I attempt to swallow, to allow words to spill out, but it's to no avail. Those reporter’s words still echoed inside my mind.

Could it be Jaycie?

“Did you hear me, boy?? TURN IT OFF!”

I cough hoarsely. “Sorry mom! My bad.” 

I hear her muttering to herself around the corner. Something about how foolish I am, how my hearing doesn’t work, and how if it did it wouldn’t matter. A damned fool’s a damned fool. 

Jaycie Howard. The mother of all tummy butterflies. How she swayed in that satin baby blue dress at junior prom. No warm-blooded boy in that gymnasium that night could take their eyes off her. 

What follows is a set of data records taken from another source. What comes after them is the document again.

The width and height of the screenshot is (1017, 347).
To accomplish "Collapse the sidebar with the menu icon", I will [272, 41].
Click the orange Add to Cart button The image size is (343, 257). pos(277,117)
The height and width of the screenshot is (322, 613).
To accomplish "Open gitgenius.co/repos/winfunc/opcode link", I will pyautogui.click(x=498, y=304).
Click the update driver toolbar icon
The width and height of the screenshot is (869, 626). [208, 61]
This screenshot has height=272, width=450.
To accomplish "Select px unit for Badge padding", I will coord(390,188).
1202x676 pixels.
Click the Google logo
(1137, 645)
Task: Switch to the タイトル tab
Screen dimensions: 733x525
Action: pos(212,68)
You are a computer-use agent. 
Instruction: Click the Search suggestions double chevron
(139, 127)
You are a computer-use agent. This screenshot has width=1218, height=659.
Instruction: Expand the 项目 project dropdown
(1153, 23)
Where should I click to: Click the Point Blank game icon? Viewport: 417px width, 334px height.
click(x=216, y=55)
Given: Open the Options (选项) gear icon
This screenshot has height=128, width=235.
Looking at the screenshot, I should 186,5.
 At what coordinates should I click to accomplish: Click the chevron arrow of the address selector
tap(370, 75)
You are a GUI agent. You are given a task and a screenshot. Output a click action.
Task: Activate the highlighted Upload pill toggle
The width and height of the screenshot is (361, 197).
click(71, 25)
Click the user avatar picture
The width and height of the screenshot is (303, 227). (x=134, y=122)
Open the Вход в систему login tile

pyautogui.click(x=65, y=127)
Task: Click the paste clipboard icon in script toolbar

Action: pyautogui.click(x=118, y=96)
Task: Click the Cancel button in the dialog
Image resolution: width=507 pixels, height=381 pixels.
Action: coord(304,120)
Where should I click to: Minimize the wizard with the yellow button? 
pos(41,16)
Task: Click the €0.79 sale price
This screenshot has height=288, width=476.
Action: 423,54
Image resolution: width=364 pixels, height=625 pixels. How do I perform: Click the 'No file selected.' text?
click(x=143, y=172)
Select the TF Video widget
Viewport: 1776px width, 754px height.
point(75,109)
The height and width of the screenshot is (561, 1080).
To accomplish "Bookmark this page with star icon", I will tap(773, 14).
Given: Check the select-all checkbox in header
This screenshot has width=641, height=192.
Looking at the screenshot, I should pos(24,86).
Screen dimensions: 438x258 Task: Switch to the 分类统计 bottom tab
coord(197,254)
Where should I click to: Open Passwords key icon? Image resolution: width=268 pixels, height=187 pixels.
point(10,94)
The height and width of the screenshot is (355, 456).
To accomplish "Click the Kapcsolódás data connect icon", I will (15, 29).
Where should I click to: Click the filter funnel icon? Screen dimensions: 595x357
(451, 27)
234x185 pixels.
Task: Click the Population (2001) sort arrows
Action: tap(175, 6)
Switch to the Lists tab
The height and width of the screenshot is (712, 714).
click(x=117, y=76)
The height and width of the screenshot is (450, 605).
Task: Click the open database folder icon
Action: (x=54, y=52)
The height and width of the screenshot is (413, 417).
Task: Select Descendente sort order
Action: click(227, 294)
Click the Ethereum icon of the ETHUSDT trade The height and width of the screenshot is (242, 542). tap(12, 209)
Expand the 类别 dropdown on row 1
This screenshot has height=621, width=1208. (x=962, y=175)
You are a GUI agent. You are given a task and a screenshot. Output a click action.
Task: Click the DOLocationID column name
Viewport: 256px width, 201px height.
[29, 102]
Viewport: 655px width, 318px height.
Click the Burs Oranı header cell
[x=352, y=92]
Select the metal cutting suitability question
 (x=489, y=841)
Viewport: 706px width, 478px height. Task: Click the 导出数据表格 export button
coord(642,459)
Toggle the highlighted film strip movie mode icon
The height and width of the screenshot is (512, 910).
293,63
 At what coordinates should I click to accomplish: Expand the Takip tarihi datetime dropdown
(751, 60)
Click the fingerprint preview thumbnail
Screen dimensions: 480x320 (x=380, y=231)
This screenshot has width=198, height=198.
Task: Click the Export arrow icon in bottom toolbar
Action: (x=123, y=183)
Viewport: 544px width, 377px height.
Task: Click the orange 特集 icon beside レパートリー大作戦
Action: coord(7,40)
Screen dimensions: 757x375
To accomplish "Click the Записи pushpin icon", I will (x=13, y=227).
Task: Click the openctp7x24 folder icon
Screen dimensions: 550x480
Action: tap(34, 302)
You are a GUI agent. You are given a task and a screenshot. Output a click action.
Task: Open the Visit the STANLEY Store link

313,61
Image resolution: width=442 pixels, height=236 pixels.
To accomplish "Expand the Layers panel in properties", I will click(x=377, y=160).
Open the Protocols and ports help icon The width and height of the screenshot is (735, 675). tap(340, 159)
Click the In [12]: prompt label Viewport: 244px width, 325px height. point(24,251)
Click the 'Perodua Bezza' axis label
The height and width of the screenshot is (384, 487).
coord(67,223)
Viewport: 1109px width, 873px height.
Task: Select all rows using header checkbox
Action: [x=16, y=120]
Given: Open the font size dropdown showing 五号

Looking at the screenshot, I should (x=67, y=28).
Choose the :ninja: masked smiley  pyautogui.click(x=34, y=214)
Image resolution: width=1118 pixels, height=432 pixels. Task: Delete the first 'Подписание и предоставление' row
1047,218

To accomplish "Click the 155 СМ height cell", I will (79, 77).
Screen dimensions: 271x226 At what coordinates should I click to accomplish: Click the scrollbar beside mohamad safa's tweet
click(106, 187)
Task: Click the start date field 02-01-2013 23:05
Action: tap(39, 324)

You’re as smooth, as Tennessee Whiskey…

Didn’t matter that none of dem’ Michigan boys had ever tasted a sip of Tennessee Whiskey. They’d drink whatever Jaycie Howard asked them to if it meant slow dancing with her, arms against that satin baby blue dress. The old ‘Girl next door’ mantra didn’t even begin to describe her. The ‘Girl next door’ type would think she was too easy-going, too unkempt, too free-spirited. 

Because as she bounded across that creaky, farm-made country hardwood, it was her old bum cream-colored Chuck Taylors that accentuated her modest midwestern style. She stole the hearts of every boy in that gym that night, including Rodney McKnight.

“While you’re busy getting your bum ass off the couch, fetch the keys and make a run to the grocery store. I need some fresh strawberries for yer’ niece, and grab some milk while you’re there. 2% percent. Don’t bring me back any of that watered down cow piss now…”

“Yessm’” I muttered, as I grabbed the Chevy keys and headed for that beat-up Marion Motley on wheels as Granddaddy called it, after the great Browns fullback of the 40s. He was racist scum, but not when they could run the ball like ole’ Marion Motley. 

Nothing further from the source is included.